*WORK REQUIRED*: Starting with the line that has "Screen dimensions: 322x190" and finishing with the line that has "Where should I click to: Click the Oca", set down each line below exactly. Pictures are not copied.

*MATERIAL TO PROCESS*:
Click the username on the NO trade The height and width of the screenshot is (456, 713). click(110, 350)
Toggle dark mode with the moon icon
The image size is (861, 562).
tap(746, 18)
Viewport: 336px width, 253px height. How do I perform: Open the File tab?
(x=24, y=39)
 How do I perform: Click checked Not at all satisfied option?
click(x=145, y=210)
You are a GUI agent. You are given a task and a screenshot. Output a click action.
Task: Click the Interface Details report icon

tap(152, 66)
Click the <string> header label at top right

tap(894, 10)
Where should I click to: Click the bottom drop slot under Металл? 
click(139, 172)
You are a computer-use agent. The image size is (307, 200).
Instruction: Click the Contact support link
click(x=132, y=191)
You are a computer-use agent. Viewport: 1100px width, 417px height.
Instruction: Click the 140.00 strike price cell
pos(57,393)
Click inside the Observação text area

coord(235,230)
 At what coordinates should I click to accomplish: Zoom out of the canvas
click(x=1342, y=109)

...

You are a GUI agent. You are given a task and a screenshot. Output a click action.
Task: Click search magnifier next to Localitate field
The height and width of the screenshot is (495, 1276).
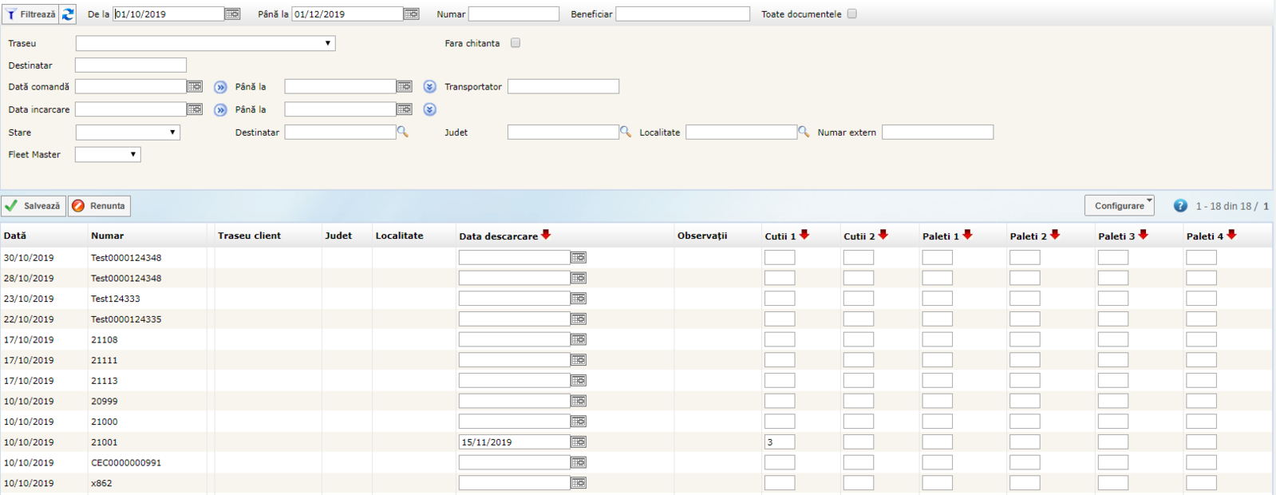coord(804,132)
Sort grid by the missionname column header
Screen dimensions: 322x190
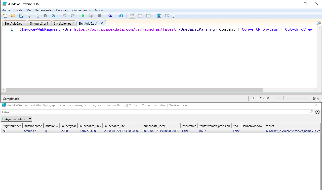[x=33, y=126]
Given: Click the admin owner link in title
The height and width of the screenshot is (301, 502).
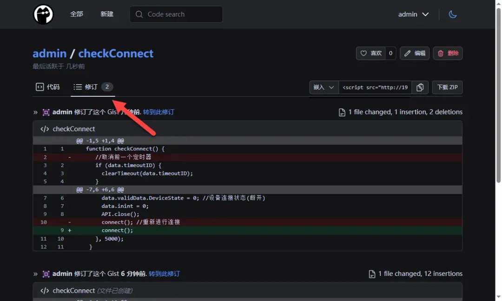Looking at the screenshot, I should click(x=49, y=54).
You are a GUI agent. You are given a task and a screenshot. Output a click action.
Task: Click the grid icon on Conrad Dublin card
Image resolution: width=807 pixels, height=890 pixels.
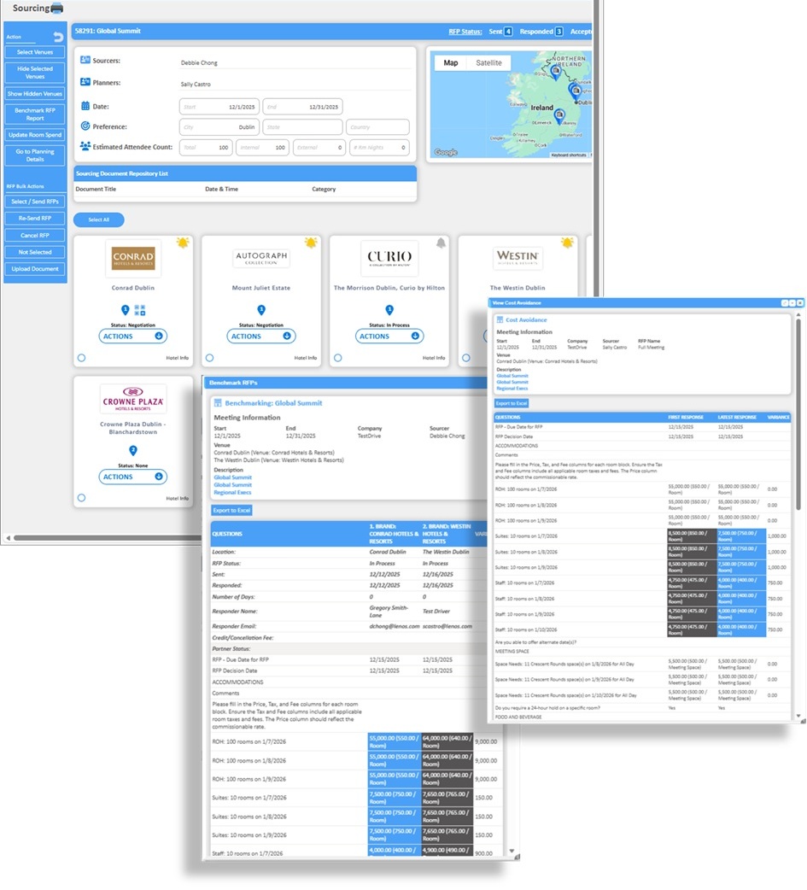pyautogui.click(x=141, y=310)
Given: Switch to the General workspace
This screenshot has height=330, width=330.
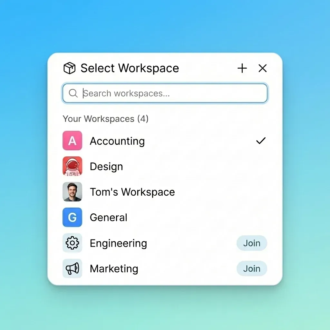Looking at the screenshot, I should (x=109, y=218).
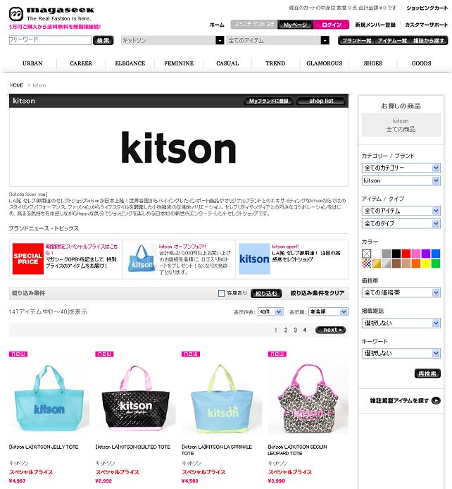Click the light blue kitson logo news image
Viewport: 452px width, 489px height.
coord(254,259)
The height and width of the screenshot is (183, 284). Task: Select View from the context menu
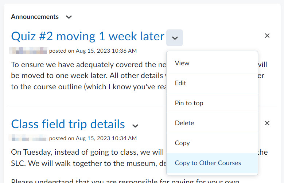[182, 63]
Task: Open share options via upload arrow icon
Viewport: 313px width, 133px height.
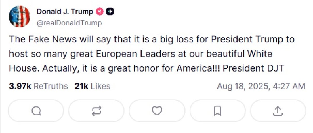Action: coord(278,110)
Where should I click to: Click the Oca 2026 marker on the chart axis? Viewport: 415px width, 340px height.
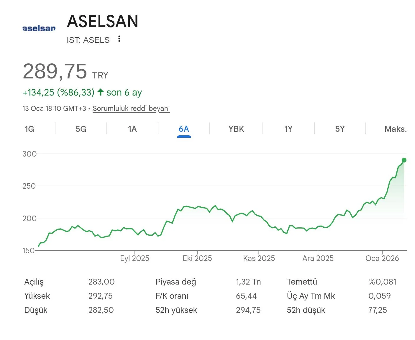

*WRITTEN SOLUTION*:
Screen dimensions: 322x190
[x=33, y=126]
Given: Click the admin owner link in title
The height and width of the screenshot is (301, 502).
Looking at the screenshot, I should click(x=49, y=54).
You are a GUI agent. You are given a task and a screenshot. Output a click action.
Task: Click the grid icon on Conrad Dublin card
Image resolution: width=807 pixels, height=890 pixels.
pyautogui.click(x=141, y=310)
Given: Switch to the General workspace
This screenshot has height=330, width=330.
Looking at the screenshot, I should (x=109, y=218).
Click the light blue kitson logo news image
Viewport: 452px width, 489px height.
coord(254,259)
The height and width of the screenshot is (183, 284). Task: Select View from the context menu
[182, 63]
Task: Open share options via upload arrow icon
Viewport: 313px width, 133px height.
Action: coord(278,110)
Where should I click to: Click the Oca 2026 marker on the chart axis? Viewport: 415px width, 340px height.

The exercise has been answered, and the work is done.